Une aventure artistique à suivre…
L’Addition théâtre entame sa deuxième année de résidence au Théâtre.
Originaire des Pays de la Loire, la compagnie se caractérise par une direction à trois têtes composée du metteur en scène François Chevallier, du comédien Christophe Gravouil et de la scénographe Anne Pitard et par leur travail spécifique autour du théâtre contemporain.
La compagnie intervient dans divers établissements du département, anime les Ateliers du Théâtre-école et des stages de pratique théâtrale destinés aux amateurs. On a pu découvrir plusieurs de ses spectacles la saison dernière, comme Une heure avant la mort de mon frère, Le chemin des passes dangereuses au Théâtre, ou Mickey la Torche à Villeneuve-sur-Yonne qui sera joué au Théâtre cette saison.

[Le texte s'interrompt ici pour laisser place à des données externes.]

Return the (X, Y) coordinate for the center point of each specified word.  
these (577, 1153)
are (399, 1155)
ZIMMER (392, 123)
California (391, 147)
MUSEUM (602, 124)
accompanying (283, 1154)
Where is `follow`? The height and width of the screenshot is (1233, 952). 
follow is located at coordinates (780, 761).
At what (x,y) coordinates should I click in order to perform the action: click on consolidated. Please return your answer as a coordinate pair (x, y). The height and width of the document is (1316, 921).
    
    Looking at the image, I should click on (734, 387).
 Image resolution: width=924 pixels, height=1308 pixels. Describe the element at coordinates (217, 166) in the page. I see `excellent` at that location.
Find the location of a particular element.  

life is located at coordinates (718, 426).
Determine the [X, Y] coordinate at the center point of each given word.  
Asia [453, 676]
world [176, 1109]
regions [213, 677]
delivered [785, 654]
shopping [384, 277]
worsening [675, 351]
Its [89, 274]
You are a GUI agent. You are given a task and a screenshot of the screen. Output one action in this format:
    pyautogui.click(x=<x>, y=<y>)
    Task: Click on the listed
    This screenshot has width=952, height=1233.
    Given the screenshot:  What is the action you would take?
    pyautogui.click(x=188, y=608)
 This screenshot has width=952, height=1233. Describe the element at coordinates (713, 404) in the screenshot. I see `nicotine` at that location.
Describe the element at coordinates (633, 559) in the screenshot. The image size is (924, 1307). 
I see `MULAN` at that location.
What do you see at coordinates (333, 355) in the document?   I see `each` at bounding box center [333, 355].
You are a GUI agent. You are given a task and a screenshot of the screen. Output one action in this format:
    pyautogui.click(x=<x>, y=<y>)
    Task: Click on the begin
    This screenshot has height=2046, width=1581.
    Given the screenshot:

 Résidence de création « C’est le stade où les comédiens travaillent à la fabrication de leur personnage, la voix, la posture, la motivation à parler… » Dans la Grande salle du Théâtre, du 07 au 25 septembre, l’Addition Théâtre prépare sa prochaine création, Nature morte dans un fossé, qui sera jouée au théâtre les 25 et 26 février 2010.
Entretien avec Anne Pitard scénographe et co-directrice de l'Addition Théâtre
Scénographe est un métier assez récent au théâtre, en quoi consiste-t-il ? Quelle est la différence entre un scénographe et un décorateur ? La scénographie a toujours plus ou moins existé, c’est plutôt l’appellation qui est assez récente, qui date du début du XX ème siècle. Avant on employait plutôt le terme de « décorateur ». On pourrait dire que le travail du décorateur est plus dans un rapport à l’esthétique, alors que le travail du scénographe recouvre quelque chose de plus large ; l’esthétique viendra en dernier. Dans les termes, la « scénographie », c’est envisager le « dessin de la scène », dans son rapport à la mise en scène et au jeu, mais aussi et c’est essentiel, par rapport à l’espace du public. C’est-à-dire que l’on s’interroge sur l’espace scénique mais aussi sur le lieu théâtral, c’est-à-dire l’endroit dans lequel on va jouer et le rapport qui s’établit avec le public selon la nature de cet endroit. A partir de la mise en scène et du jeu, on va voir comment l’agencement de l’espace a un impact par rapport au corps des comédiens. Avant, il s’agissait surtout de « décoration », maintenant la réflexion porte sur des notions de « dimensions », d’ « axes » et de « points de vue ». On travaille sur l’orientation du regard en s’interrogeant sur quels points de vues, successifs, on va donner au spectateur.
Quelles sont les étapes de travail ? Quand intervenez-vous par rapport à la mise en scène et au jeu des comédiens ? Dans le cadre de l’Addition théâtre, très tôt. Dès le départ. On choisit les textes ensemble, à trois. Christophe Gravouil et François Chevallier amènent les textes et je donne ma vision par rapport aux univers que le texte m’évoque. Puis, on imagine à trois l’espace dans lequel ça peut évoluer. J’amène le dessin comme support, pour que l’on trouve un langage commun, à partir du dessin comme application concrète de ce qui se passe dans nos têtes. Ça nous permet souvent de nous rendre compte que l’on n’avait pas imaginé les choses au même endroit… On essaye aussi de travailler très en amont avec les comédiens, pour voir sur le plateau, avec les comédiens avant de décider du décor. En fonction du lieu dans lequel on joue, on va « laisser le plateau parler ».
Comment procédez-vous pour Nature morte dans un fossé ? Sur Nature morte dans un fossé c’est encore plus important. Le texte raconte une histoire un peu comme dans un roman. Les espaces sont décrits, racontés dans le texte, donc on ne va pas les re-raconter de la même manière. On ne veut pas enfermer le sens dans des espaces que l’on va faire exister. On travaille vraiment à partir des situations de jeu, sur les rapports de pouvoir d’un personnage sur un autre. Pour l’instant on travaille un espace assez libre, ce qui ne veut pas dire un décor nu, mais en évitant trop de contraintes spatiales pour les comédiens. C’est à partir du rapport qui s’établit dans le jeu entre eux que vont être déterminées les places fortes sur le plateau, pour l’individu et pour le groupe. Et mon travail est alors de suivre ce qui s’est passé, ou au contraire de chercher le contre-point, pour faire entendre le texte, pour appuyer le sens par son contraire, sans pour autant le contredire… Puis, chercher une « affirmation esthétique », pas dans le sens du « beau », mais dans la recherche de matières et le choix des matériaux… après j’interviens de manière plus concrète par rapport à la forme et je fais des propositions d’éléments, puis on réfléchit à comment éclairer tout ça.